◆ TEXT PROVIDED ◆
-.-.-

May I take your order?

Lockdowns may come, and lockdowns may go. But face masks will be with us for a long time yet.

I don’t mind wearing a face mask. While inconvenient, it seems a small price to pay for reducing, if not eliminating, the impact of a viral pandemic. Those who refuse to wear a face mask because it’s not so much a piece of cloth, but a ball and chain preventing their flight to freedom, are morons.

Whatever your opinion, you need to learn to love your facemask, because it could well be the closest thing to your skin for some time yet. Given this, let’s put aside all those fruitless ‘new normal’ discussions around the future of work, and address a more fundamental consequence of the pandemic, and its demand that we now wear a face mask.

Namely, how the hell are we going to understand each other when we must wear a mask everywhere we go?

Cod? Haddock? Turnip?

Ordering fish and chips from a takeaway the other night was a painful experience, involving much confusion on the part of myself and the nice woman who served me. Both wearing face masks, her ensconced behind transparent plastic curtains, neither of us could understand what the other was saying. I have no idea what I actually ate later on, but it was battered.

When we engage with someone, we are encouraged to look in their eyes. And while inspecting someone’s eyes may be important in gauging true intention, seeing them in isolation, with a mask covering the rest of the face, makes discernment tricky, to say the least.

Worse, as both myself and the fish shop attendant who was trying to serve me grew ever more confused, our eyes lost any ability to support what we were trying to say, and simply expressed growing frustration, which provided a further impediment to communication.

<Confused face emoji>

Seeing someone’s entire face when communicating is important. Mouths are extremely expressive. A smile is a highly nuanced construction and can speak volumes, as a certain Mona Lisa would confirm. You may feel you can tell what’s going on in someone’s mind from their eyes alone, but it’s hard to order dinner through your eyes unless it’s one blink for cod, two for haddock, and seventeen for whatever the hell I ended up with the other night.

To help make my case let me offer up the emoji, an icon designed specifically to convey emotion simply and easily, without having to resort to all those messy words and their potential for misinterpretation. Look at the top half of these two emojis, selected because they represent polar opposites: the ‘glass half full’, and the ‘glass half empty’ of the emoji world. The eyes are literally the same in each. It’s the mouth that says everything.

I know what you’re saying, and it concerns the highly unscientific use of emojis to argue my case. Even my regular reminder to you that these posts are pretty much a science-free zone won’t help. I know you’re thinking there has to be more to communication than simplistic facial expressions.

“I second that valence and arousal”

But is there? I recently stumbled across a blog that shows how Facial Expression Recognition (FER) is possible by referencing a dataset containing 35,888 images of faces. It guides the reader in using a convolutional neural network to call on these images and use them as the basis of a machine learning exercise. Ultimately, it allows a computer to identify one of seven emotions in pictures of faces found online.

While there is suddenly much science at work here, even my blissfully-calculator-free education fannying about in the humanities doesn’t prevent me from identifying the problem with this model. It identifies seven — YES, SEVEN — emotions.

-.-.-

◆ DATA BLOCK ◆
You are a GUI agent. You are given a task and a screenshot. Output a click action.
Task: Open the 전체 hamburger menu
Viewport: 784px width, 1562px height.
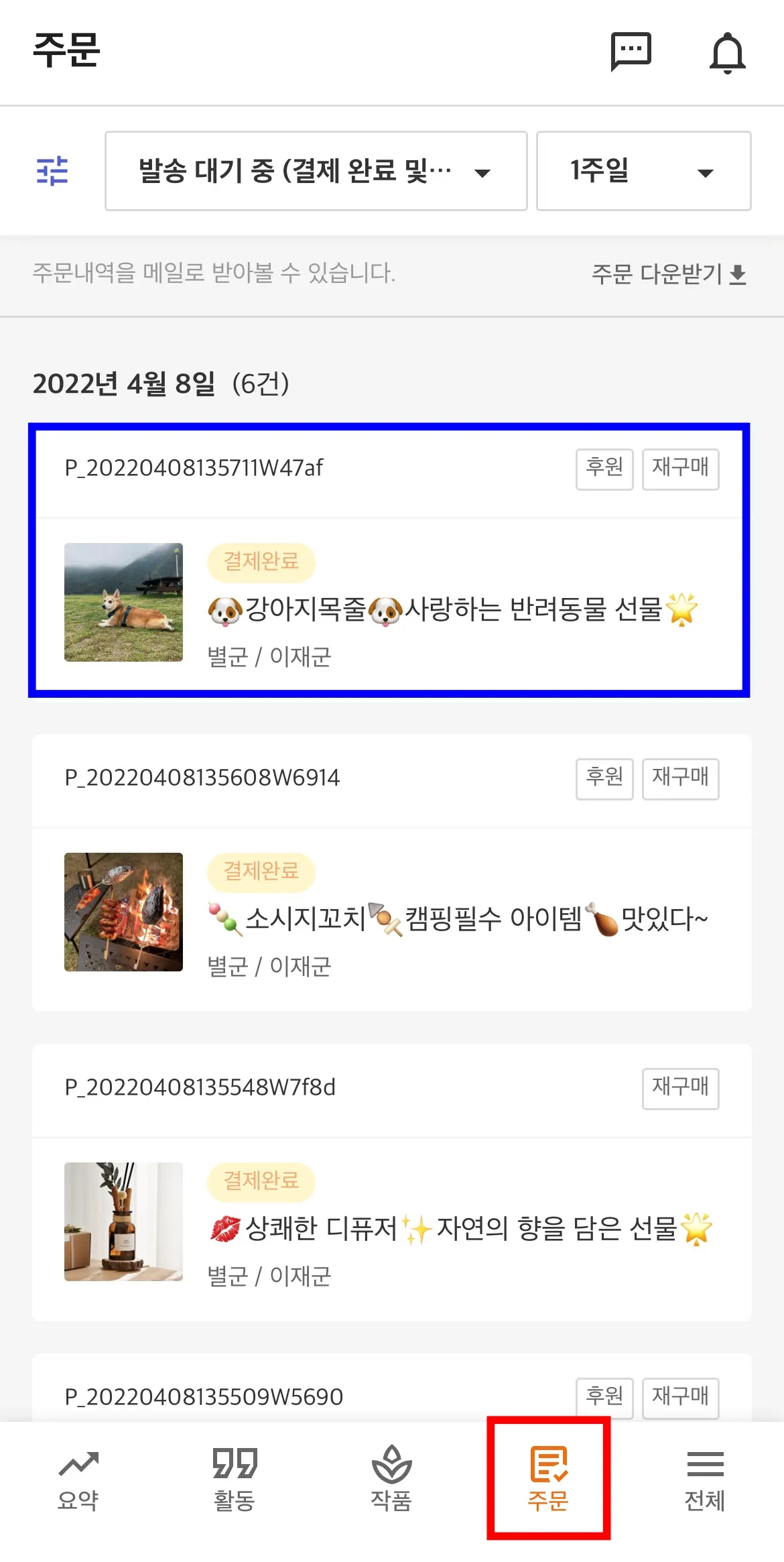705,1480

-.-.-

◆ WORK TASK 1 ◆
Answer these from the face mask piece:
(a) What did the writer order from a takeaway?
(b) How many images of faces does the dataset mentioned in the piece contain?
(c) How many emotions does the model identify?
◆ WORK TASK 2 ◆
Copy out the passage of the face mask piece word for word, starting at "Cod? Haddock? Turnip?" and ending at "say the least.".

◆ TASK RESPONSE 1 ◆
(a) Fish and chips.
(b) 35,888.
(c) Seven.

◆ TASK RESPONSE 2 ◆
Cod? Haddock? Turnip?

Ordering fish and chips from a takeaway the other night was a painful experience, involving much confusion on the part of myself and the nice woman who served me. Both wearing face masks, her ensconced behind transparent plastic curtains, neither of us could understand what the other was saying. I have no idea what I actually ate later on, but it was battered.

When we engage with someone, we are encouraged to look in their eyes. And while inspecting someone’s eyes may be important in gauging true intention, seeing them in isolation, with a mask covering the rest of the face, makes discernment tricky, to say the least.